Be able to roll over left over minutes & data to the next month on your phone.
Solved! Go to Solution.
11-06-2014 09:40 AM
The closest option to this is the flex data plan, where you only pay for the tier you consume. We moved from a model where folks paid for the minutes they used to the current process of buying a bundle of minutes monthly, as people preferred the regularity of a fixed bill, and were happy to pay the 'insurance' premium not to have bill shock in some months. Same with Data; folks loved the cheap 5GB plans, not so much because they used 5GB / month, but because they were sure never to go over.
Buying a bucket of minutes is still possible on prepaid, but they are relatively expensive - best price is about $0.15 / minute if you have an add-on of some sort, else you pay $0.50. I expect data would be the same; if you expect to consume every byte of data you purchase those bytes will be more expensive than buying the insurance plan.
Like a ski pass or golf membership, the fact you did't get to ski or golf every day does not lead to you rolling over your unused days to next year.
11-06-2014 09:10 AM
You know that'll never happen.
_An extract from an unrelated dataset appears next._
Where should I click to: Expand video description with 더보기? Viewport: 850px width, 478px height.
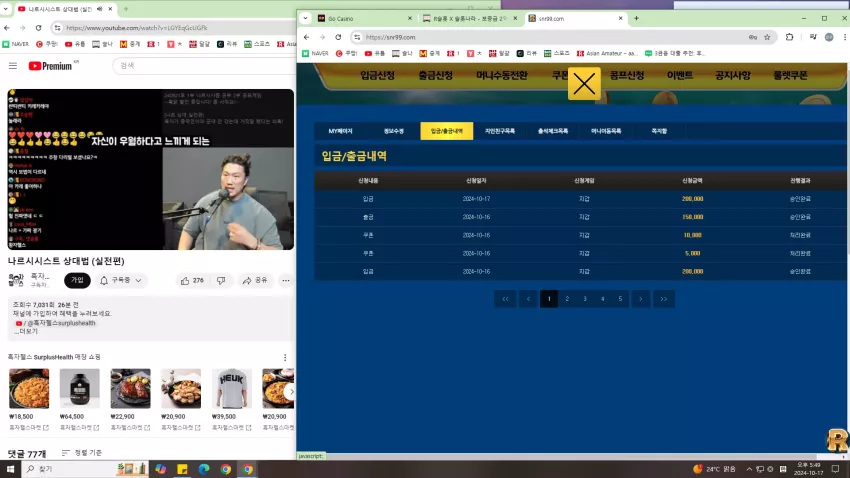pyautogui.click(x=28, y=331)
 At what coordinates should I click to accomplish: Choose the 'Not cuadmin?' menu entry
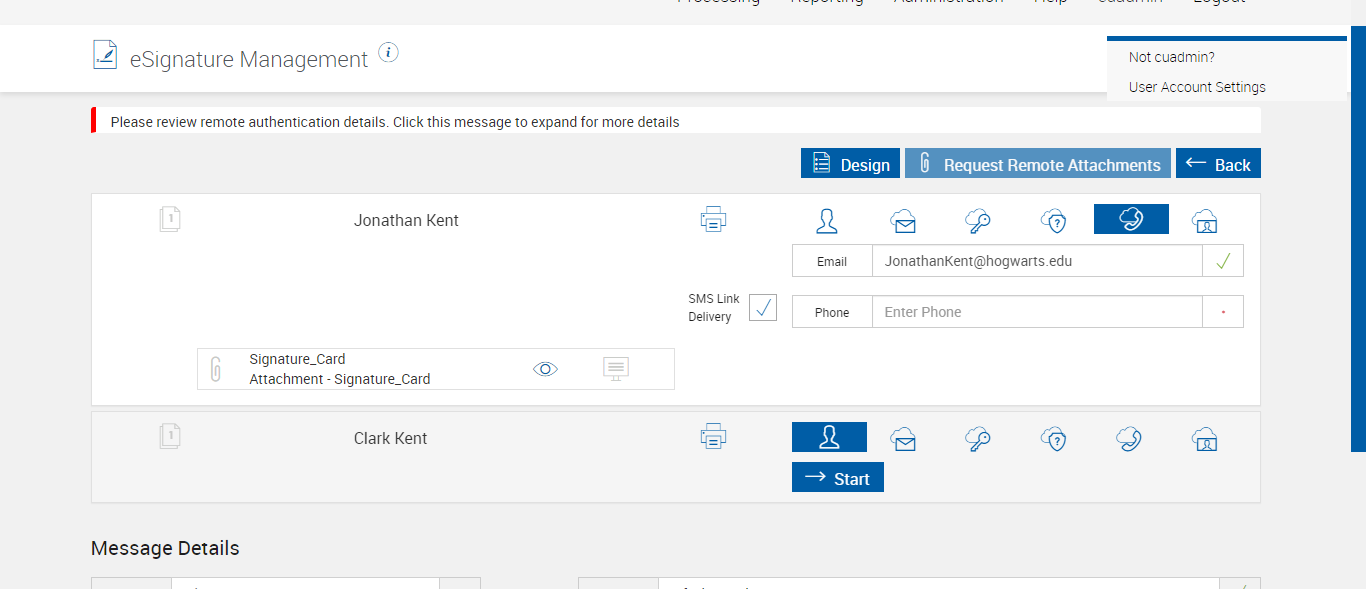click(1171, 57)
The cell companies love their profit too much. Even in the US where there is competition I don't know of a single carrier that rolls over data or minutes.
11-06-2014 11:31 AM
@Nighthawk wrote:You know that'll never happen. The cell companies love their profit too much. Even in the US where there is competition I don't know of a single carrier that rolls over data or minutes.
Actually my prepaid Telus allows me to carry a credit balance from month to month.
11-06-2014 09:40 AM
The closest option to this is the flex data plan, where you only pay for the tier you consume. We moved from a model where folks paid for the minutes they used to the current process of buying a bundle of minutes monthly, as people preferred the regularity of a fixed bill, and were happy to pay the 'insurance' premium not to have bill shock in some months. Same with Data; folks loved the cheap 5GB plans, not so much because they used 5GB / month, but because they were sure never to go over.
Buying a bucket of minutes is still possible on prepaid, but they are relatively expensive - best price is about $0.15 / minute if you have an add-on of some sort, else you pay $0.50. I expect data would be the same; if you expect to consume every byte of data you purchase those bytes will be more expensive than buying the insurance plan.
Like a ski pass or golf membership, the fact you did't get to ski or golf every day does not lead to you rolling over your unused days to next year.